[START Records shown]

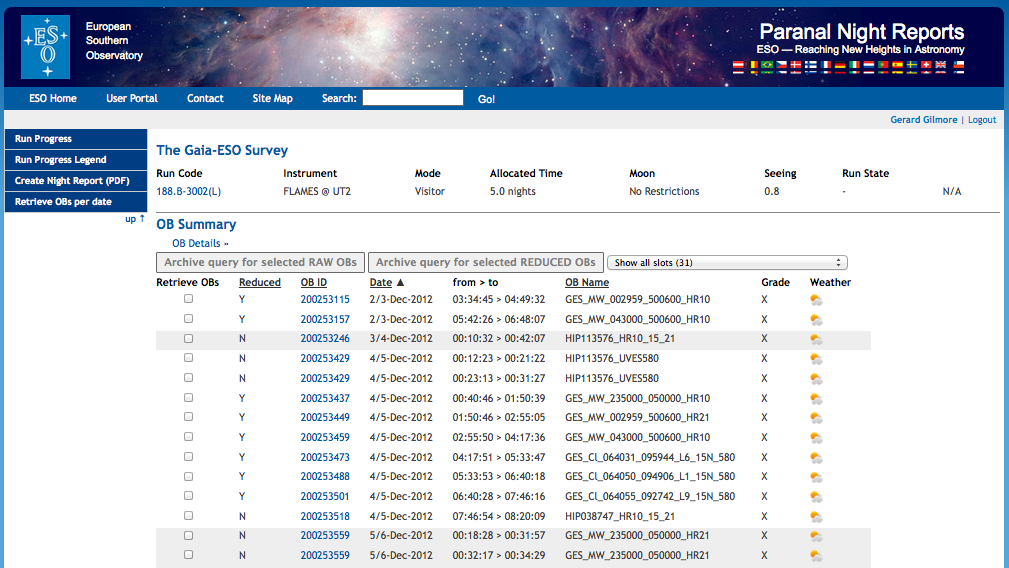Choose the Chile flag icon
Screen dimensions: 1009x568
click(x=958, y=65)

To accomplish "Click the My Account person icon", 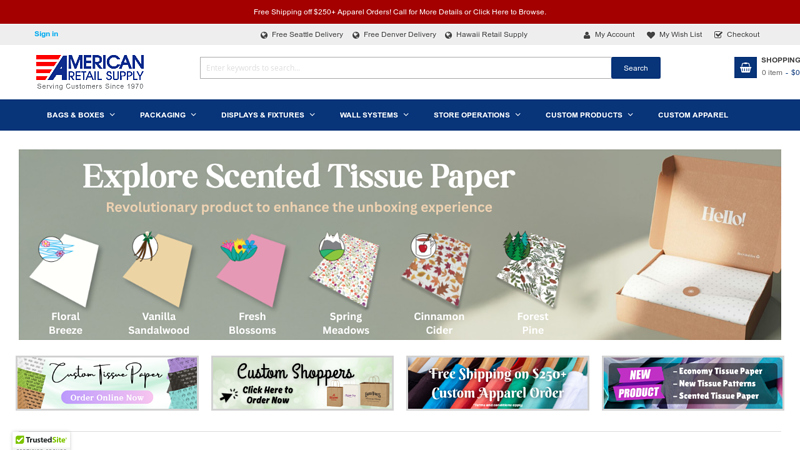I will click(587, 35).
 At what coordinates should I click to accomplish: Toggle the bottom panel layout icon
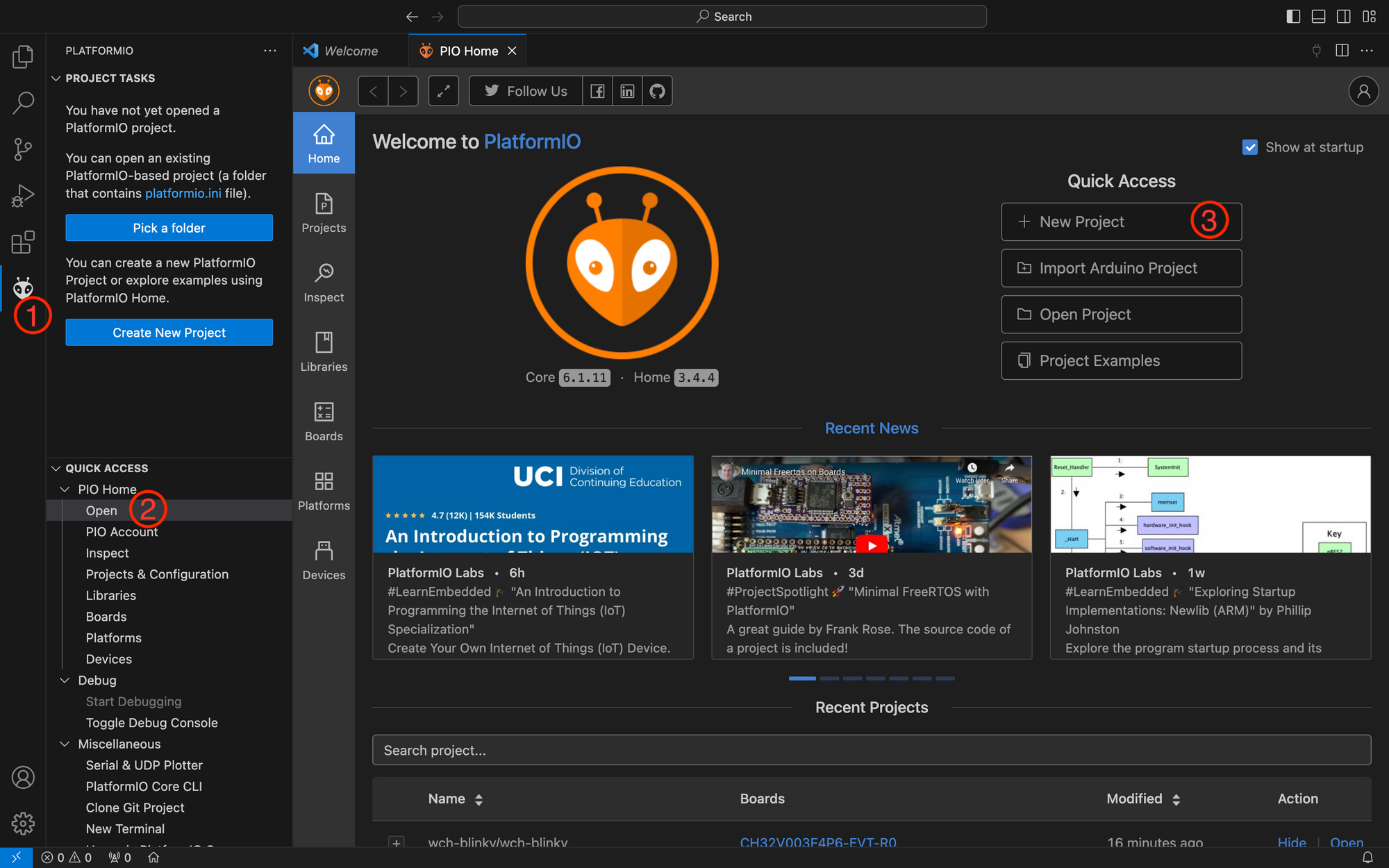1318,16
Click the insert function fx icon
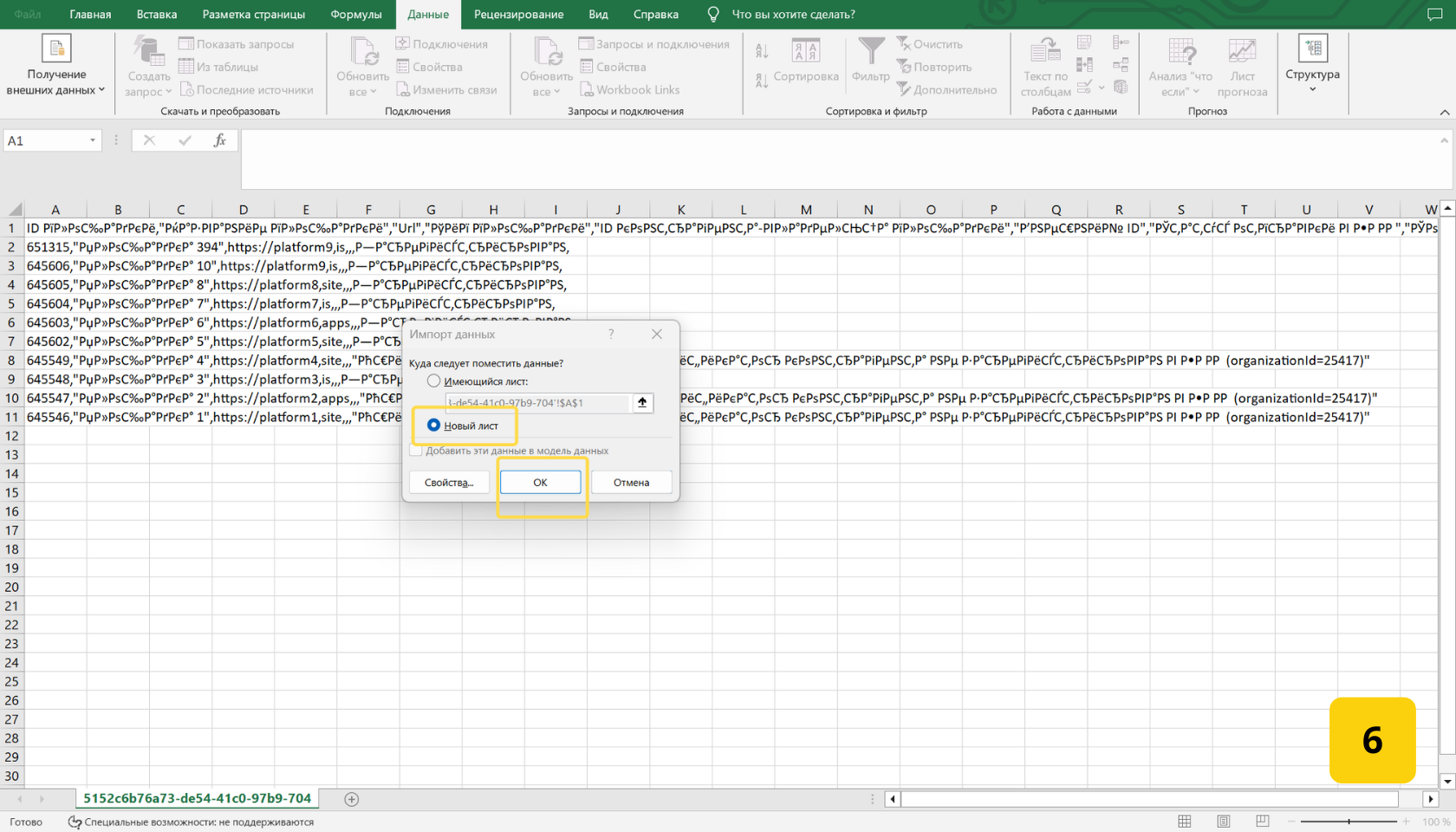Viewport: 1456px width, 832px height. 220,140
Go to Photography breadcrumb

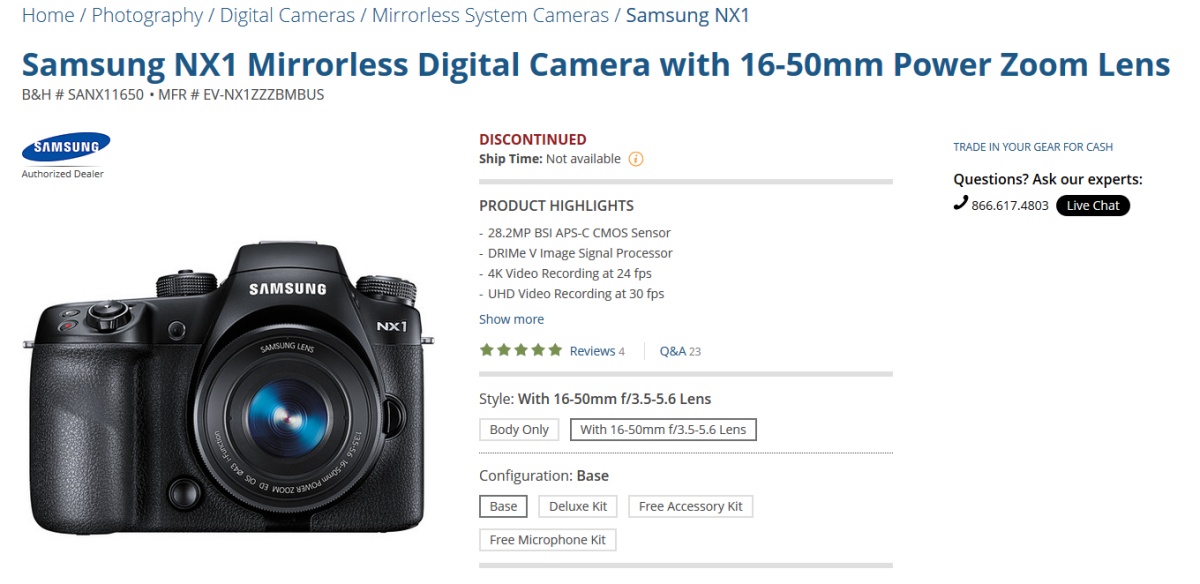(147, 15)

[END Records shown]
[START Records shown]

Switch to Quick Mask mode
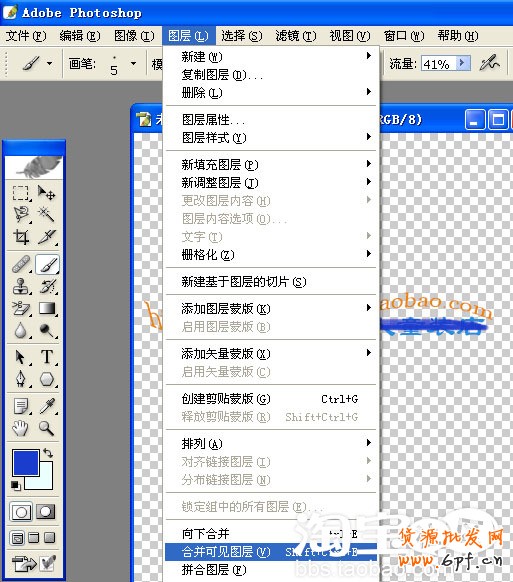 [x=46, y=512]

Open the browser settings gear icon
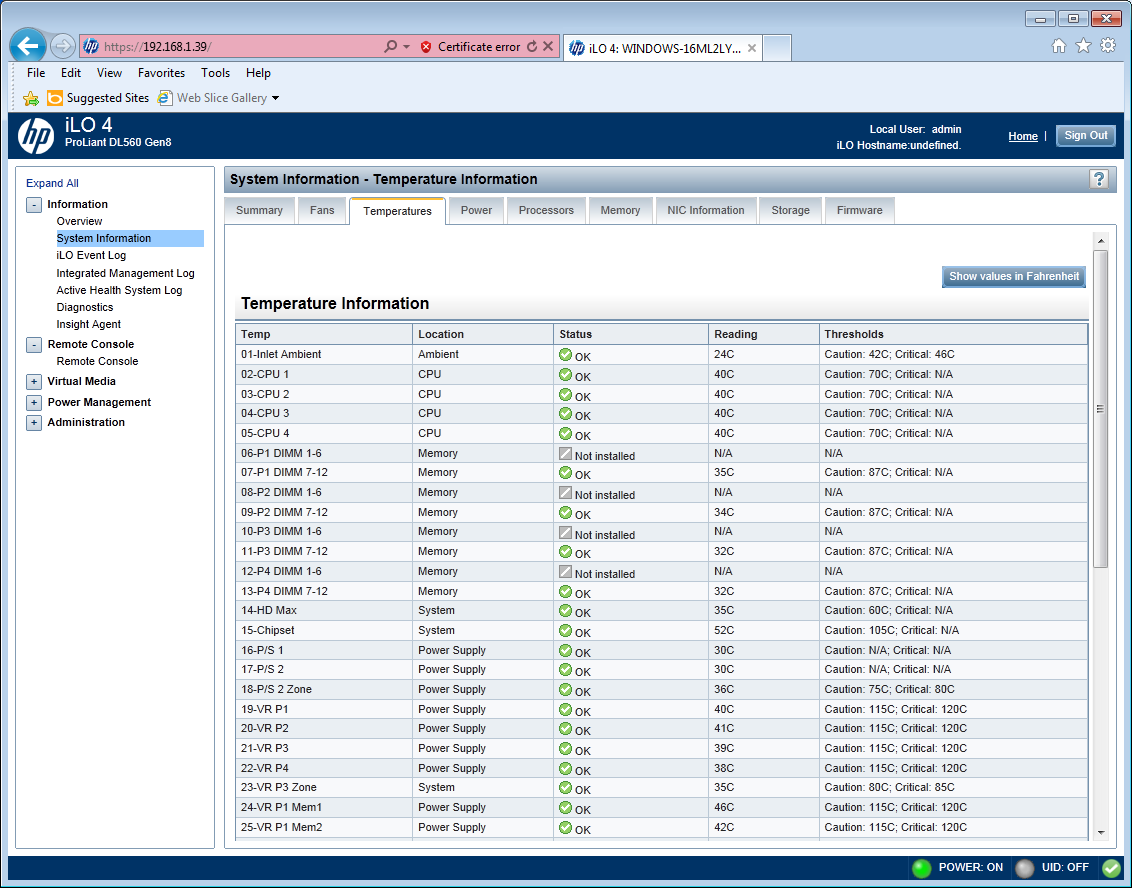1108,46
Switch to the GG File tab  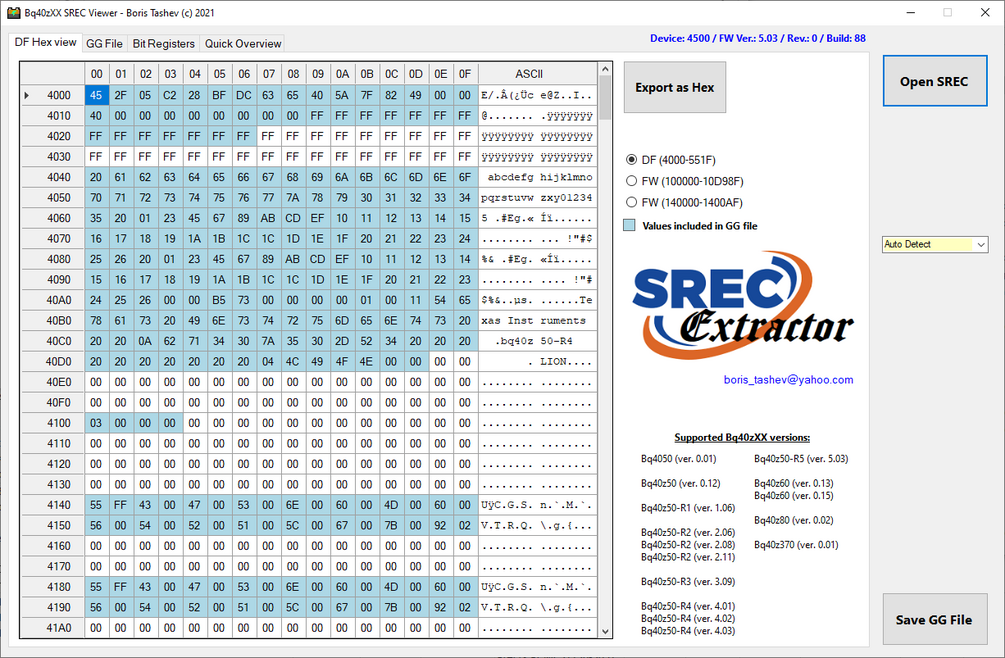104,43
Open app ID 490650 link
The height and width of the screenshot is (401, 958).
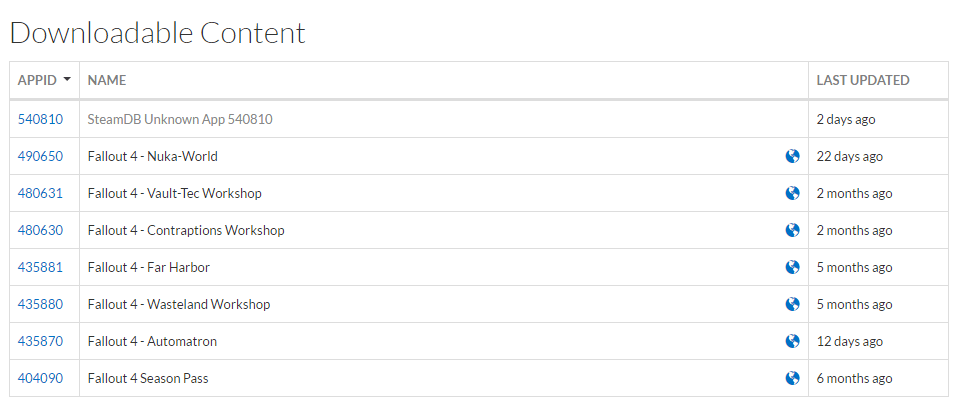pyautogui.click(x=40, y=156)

[END Records shown]
[START Records shown]

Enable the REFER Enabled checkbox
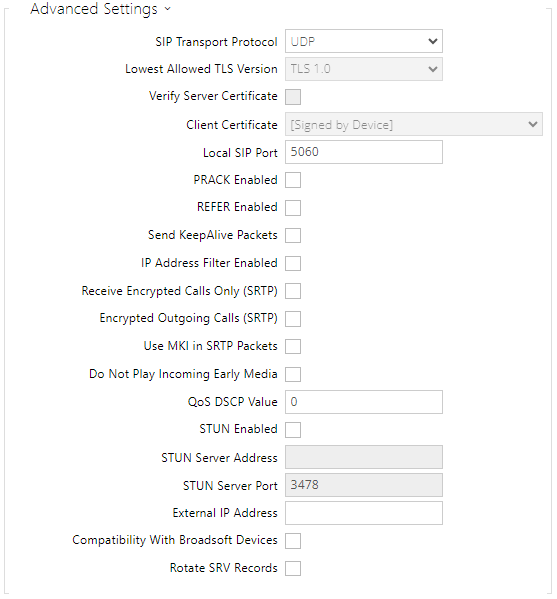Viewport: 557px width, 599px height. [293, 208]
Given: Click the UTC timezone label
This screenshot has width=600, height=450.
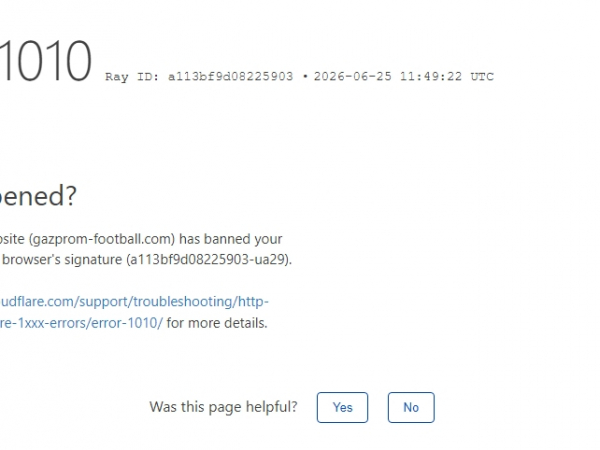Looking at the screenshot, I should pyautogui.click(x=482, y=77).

[END Records shown]

▶ **What to produce**
Starting at the line that contains "Open app ID 490650 link" and ending at the line that contains "pyautogui.click(x=40, y=156)", rewrite these records with "link" swapped for "page" and nothing else changed. Leave the pictures out of your answer.

▶ **Correct output**
Open app ID 490650 page
The height and width of the screenshot is (401, 958).
pyautogui.click(x=40, y=156)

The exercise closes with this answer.